### PROBLEM REQUIREMENTS
Everything in the records except the pictures must be copied out exactly.

### STORED DATA
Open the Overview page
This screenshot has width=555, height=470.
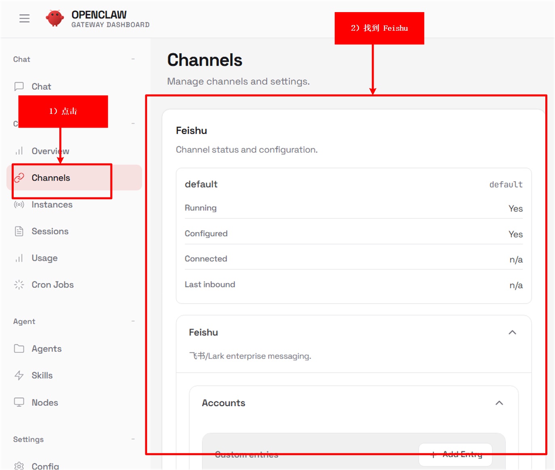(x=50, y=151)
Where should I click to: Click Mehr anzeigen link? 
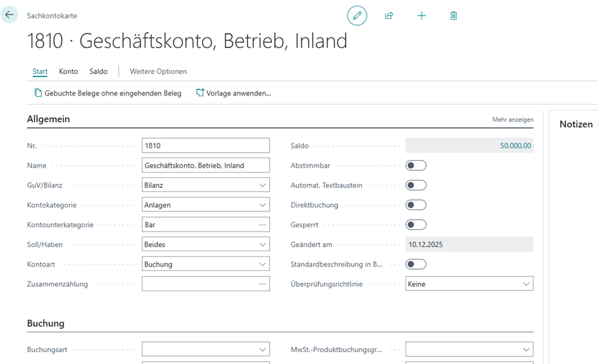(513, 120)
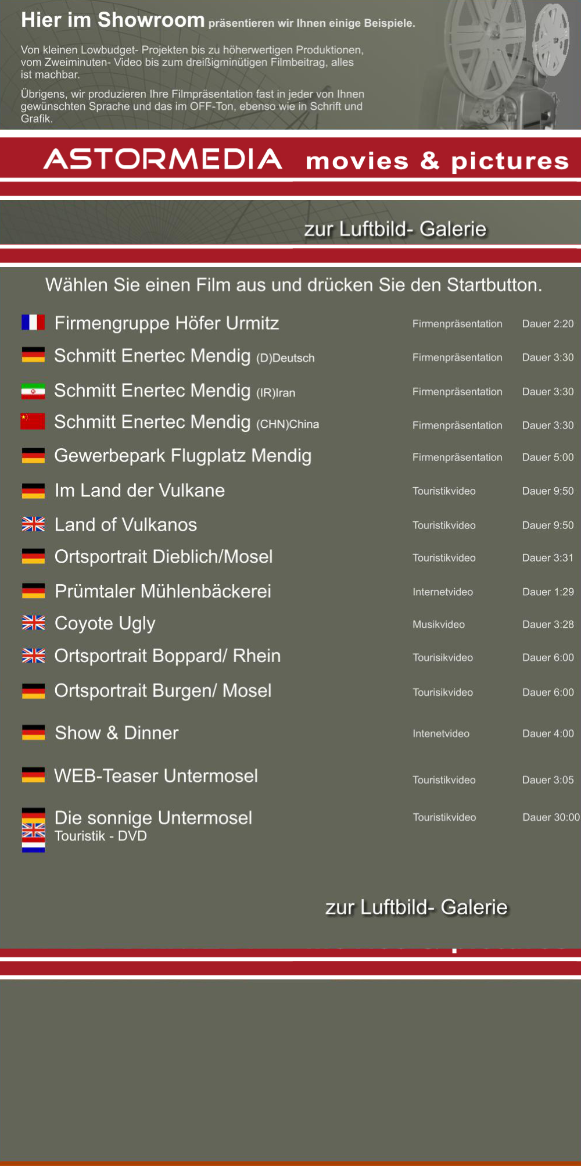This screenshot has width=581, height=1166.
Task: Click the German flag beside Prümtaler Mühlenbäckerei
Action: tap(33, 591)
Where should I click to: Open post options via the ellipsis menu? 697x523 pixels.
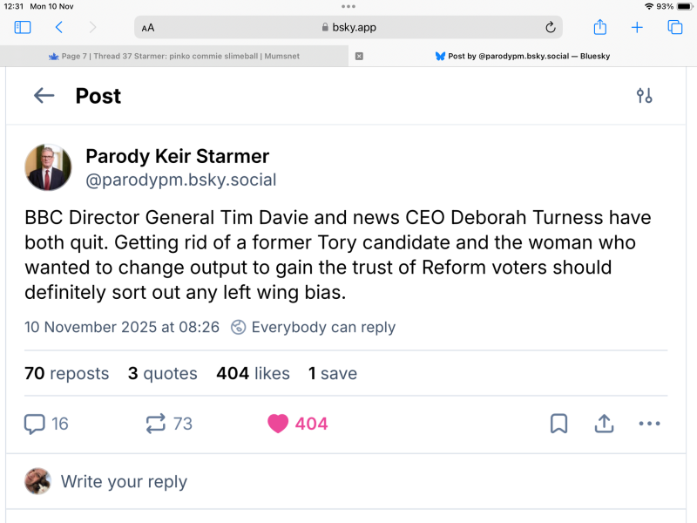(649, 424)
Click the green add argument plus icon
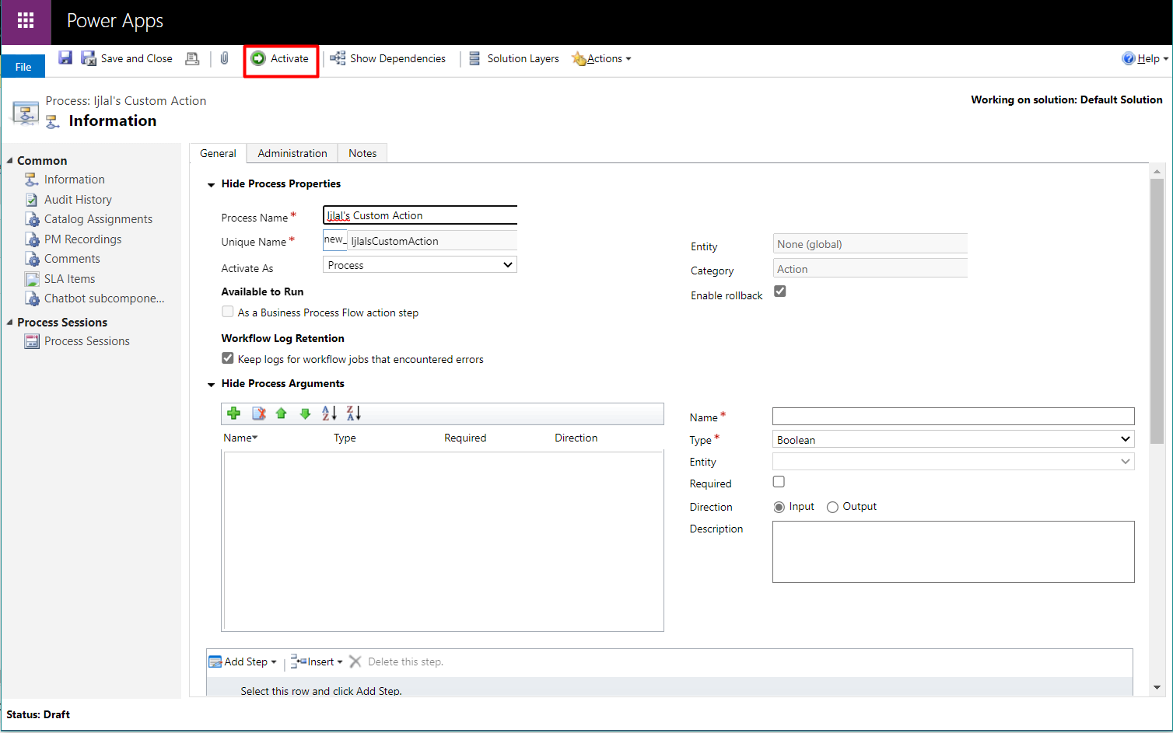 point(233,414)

### RESULT OF THIS EXERCISE
Open the Overview page
This screenshot has width=555, height=470.
(x=50, y=151)
Where should I click to: Click Mehr anzeigen link? 
(513, 120)
This screenshot has width=581, height=1166.
Task: Click the German flag beside Prümtaler Mühlenbäckerei
Action: tap(33, 591)
Where should I click to: Open post options via the ellipsis menu? 697x523 pixels.
(649, 424)
Click the green add argument plus icon
 point(233,414)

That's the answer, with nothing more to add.